Give the rows from the line containing "Where should I click to: Bookmark" through the line containing "pos(320,249)", both included, as a numbered list with blank lines left out.

(Entries locating text and items)
• • • •

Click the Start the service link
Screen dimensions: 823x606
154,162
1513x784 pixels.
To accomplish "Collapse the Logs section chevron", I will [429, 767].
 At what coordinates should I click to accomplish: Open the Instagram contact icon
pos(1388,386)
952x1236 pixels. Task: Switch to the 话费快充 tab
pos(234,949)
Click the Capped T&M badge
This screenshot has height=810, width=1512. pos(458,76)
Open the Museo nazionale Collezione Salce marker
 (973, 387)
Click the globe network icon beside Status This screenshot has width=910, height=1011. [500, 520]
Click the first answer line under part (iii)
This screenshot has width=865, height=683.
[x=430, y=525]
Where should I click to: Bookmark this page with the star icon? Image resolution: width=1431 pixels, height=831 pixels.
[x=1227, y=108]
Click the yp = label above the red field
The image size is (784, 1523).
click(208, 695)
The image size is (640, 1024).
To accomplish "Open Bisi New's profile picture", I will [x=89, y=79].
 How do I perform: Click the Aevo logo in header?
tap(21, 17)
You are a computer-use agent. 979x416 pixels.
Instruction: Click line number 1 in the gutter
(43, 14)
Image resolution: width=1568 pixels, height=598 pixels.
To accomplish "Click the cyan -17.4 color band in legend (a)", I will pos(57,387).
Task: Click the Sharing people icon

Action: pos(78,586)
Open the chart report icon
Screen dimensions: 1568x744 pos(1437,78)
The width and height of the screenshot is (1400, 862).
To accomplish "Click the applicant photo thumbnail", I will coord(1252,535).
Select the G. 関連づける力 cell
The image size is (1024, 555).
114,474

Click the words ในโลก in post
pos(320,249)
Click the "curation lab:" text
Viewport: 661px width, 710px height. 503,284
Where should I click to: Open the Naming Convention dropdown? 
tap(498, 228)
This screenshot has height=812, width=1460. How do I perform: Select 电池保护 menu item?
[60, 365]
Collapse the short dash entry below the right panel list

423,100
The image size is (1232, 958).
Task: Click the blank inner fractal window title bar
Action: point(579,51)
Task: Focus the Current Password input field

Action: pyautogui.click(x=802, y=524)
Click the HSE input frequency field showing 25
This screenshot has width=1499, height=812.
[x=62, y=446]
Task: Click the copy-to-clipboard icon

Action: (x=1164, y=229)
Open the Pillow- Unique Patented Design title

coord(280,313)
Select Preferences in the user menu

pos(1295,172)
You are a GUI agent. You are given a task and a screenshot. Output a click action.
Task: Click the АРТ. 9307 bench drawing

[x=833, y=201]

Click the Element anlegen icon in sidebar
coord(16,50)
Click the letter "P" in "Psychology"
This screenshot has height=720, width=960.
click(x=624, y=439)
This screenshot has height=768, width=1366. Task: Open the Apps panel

• • • •

- **Correct response**
1. Where should I click to: Bookmark this page with the star icon? Image resolution: width=1431 pixels, height=831 pixels.
2. [x=1227, y=108]
3. Click the yp = label above the red field
4. The image size is (784, 1523).
5. click(208, 695)
6. The image size is (640, 1024).
7. To accomplish "Open Bisi New's profile picture", I will [x=89, y=79].
8.  How do I perform: Click the Aevo logo in header?
9. tap(21, 17)
10. You are a computer-use agent. 979x416 pixels.
11. Instruction: Click line number 1 in the gutter
12. (43, 14)
13. Image resolution: width=1568 pixels, height=598 pixels.
14. To accomplish "Click the cyan -17.4 color band in legend (a)", I will pos(57,387).
15. Task: Click the Sharing people icon
16. Action: pos(78,586)
17. Open the chart report icon
18. Screen dimensions: 1568x744 pos(1437,78)
19. The width and height of the screenshot is (1400, 862).
20. To accomplish "Click the applicant photo thumbnail", I will coord(1252,535).
21. Select the G. 関連づける力 cell
22. The image size is (1024, 555).
23. 114,474
24. Click the words ในโลก in post
25. pos(320,249)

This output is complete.